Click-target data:
——————————

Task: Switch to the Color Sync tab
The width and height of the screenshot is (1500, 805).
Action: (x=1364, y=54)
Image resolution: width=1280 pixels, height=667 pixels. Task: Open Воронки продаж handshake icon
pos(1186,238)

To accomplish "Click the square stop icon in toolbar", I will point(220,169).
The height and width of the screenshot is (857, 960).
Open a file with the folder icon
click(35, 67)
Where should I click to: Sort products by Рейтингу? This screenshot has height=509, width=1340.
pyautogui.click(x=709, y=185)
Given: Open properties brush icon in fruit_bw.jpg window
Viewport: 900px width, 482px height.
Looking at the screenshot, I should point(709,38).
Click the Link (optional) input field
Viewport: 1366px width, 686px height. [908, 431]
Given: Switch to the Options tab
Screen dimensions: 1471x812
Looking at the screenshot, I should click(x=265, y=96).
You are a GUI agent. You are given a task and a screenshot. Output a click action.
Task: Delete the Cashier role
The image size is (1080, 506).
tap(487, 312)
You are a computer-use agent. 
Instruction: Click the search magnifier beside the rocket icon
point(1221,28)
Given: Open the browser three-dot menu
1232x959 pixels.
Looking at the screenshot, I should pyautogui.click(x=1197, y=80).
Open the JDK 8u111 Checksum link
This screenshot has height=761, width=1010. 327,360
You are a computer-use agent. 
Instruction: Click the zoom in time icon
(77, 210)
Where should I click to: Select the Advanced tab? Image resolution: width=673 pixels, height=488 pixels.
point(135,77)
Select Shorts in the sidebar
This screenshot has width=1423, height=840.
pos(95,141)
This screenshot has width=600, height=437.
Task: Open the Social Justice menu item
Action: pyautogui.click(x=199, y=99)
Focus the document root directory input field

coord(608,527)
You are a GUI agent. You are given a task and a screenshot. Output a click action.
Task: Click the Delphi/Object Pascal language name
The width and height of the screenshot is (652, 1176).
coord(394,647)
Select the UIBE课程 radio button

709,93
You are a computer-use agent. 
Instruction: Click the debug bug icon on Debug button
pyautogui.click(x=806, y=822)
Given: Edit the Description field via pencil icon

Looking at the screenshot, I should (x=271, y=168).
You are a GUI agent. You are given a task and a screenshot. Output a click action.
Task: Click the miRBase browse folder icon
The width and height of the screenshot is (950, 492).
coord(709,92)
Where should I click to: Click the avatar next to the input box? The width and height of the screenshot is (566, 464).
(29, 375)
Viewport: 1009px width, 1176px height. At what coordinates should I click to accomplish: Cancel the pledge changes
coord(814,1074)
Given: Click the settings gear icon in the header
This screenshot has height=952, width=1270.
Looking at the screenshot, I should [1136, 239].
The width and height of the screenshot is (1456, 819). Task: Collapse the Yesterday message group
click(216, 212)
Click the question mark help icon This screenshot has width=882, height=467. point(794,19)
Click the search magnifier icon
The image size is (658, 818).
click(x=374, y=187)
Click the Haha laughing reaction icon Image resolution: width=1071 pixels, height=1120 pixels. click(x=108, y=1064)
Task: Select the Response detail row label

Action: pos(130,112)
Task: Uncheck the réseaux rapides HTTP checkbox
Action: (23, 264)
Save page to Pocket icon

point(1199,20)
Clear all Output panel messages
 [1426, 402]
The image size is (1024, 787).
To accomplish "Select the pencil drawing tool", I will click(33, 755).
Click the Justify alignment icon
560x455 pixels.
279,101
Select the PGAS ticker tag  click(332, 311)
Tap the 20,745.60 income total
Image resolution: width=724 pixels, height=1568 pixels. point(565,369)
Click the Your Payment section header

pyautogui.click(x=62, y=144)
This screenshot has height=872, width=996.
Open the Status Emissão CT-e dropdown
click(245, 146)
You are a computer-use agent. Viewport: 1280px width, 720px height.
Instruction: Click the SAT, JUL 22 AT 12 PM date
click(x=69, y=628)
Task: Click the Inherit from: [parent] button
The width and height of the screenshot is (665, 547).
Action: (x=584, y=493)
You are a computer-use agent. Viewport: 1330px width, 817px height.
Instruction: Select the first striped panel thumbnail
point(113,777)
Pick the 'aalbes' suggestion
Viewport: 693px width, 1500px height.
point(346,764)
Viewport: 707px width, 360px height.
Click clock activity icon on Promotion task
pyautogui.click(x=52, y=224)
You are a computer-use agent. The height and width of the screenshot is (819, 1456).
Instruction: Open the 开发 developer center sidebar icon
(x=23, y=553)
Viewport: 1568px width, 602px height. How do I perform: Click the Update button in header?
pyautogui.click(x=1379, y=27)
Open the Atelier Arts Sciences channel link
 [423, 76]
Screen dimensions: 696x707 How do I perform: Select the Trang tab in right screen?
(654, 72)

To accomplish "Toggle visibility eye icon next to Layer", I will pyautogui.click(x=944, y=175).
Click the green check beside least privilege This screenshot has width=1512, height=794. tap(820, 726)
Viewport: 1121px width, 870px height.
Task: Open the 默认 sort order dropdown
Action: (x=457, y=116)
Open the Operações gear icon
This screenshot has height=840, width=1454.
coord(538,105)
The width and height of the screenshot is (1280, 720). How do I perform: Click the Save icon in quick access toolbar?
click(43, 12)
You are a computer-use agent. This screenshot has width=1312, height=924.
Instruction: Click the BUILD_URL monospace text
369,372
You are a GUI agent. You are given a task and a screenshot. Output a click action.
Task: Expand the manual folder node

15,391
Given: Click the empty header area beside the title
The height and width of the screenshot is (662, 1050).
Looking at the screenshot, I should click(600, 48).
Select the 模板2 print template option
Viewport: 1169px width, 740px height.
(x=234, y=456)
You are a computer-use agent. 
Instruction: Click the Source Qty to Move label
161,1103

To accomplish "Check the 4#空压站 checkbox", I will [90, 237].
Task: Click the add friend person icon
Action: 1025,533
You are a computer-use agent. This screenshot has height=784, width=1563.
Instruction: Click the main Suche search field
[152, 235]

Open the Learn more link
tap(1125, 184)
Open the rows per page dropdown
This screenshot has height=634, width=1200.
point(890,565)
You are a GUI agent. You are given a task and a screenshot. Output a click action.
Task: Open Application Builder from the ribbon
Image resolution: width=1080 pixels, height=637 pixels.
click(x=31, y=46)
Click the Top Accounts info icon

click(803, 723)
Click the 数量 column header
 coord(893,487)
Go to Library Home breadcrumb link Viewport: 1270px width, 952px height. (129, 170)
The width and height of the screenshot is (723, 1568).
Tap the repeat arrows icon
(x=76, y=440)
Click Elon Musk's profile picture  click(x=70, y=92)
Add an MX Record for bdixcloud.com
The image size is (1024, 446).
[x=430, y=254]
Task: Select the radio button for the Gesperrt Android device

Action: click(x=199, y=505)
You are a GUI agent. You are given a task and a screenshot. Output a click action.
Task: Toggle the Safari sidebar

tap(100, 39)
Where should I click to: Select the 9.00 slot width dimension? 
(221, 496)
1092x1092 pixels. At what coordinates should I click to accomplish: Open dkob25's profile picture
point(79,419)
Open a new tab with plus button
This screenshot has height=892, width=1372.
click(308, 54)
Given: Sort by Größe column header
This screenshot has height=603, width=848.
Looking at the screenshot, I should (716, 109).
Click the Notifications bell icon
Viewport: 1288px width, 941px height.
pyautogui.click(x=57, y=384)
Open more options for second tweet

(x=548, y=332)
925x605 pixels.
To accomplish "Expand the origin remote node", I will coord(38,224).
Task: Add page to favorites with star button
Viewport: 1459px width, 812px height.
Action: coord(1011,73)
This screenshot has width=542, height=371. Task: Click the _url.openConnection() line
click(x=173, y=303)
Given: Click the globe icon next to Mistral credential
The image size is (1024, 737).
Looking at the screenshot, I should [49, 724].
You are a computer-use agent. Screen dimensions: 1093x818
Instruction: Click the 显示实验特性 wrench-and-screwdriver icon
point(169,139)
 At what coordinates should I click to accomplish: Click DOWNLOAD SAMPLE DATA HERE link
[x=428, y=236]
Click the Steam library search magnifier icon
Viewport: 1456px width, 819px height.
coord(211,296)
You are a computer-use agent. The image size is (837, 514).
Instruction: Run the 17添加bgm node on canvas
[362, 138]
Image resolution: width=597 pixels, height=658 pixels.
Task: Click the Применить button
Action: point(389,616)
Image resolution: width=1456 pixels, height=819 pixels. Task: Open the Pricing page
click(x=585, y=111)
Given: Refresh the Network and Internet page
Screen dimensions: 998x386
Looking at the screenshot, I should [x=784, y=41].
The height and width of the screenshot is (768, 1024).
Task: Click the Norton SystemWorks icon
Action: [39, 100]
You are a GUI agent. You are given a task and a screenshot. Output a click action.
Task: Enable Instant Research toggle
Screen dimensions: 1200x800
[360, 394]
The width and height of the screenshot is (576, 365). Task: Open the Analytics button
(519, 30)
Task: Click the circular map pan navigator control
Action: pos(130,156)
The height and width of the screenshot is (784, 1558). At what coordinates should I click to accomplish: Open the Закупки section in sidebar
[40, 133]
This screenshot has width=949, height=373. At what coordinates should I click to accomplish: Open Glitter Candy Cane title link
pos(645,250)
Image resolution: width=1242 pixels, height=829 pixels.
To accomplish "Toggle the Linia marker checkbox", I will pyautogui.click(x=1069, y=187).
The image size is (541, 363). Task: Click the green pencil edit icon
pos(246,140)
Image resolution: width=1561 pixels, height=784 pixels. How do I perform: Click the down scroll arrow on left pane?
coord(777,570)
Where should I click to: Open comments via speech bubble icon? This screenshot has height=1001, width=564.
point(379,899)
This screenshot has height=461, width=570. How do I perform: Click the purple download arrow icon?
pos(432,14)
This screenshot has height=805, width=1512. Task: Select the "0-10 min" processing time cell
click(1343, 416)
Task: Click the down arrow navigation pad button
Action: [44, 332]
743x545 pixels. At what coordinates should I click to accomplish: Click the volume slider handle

——————————

Please repeat word for word the lines starting with the line containing "will [90, 237]." and going on through the line containing "coord(893,487)", including both of those lines.

To accomplish "Check the 4#空压站 checkbox", I will [90, 237].
Task: Click the add friend person icon
Action: 1025,533
You are a computer-use agent. This screenshot has height=784, width=1563.
Instruction: Click the main Suche search field
[152, 235]

Open the Learn more link
tap(1125, 184)
Open the rows per page dropdown
This screenshot has height=634, width=1200.
point(890,565)
You are a GUI agent. You are given a task and a screenshot. Output a click action.
Task: Open Application Builder from the ribbon
Image resolution: width=1080 pixels, height=637 pixels.
click(x=31, y=46)
Click the Top Accounts info icon

click(803, 723)
Click the 数量 column header
 coord(893,487)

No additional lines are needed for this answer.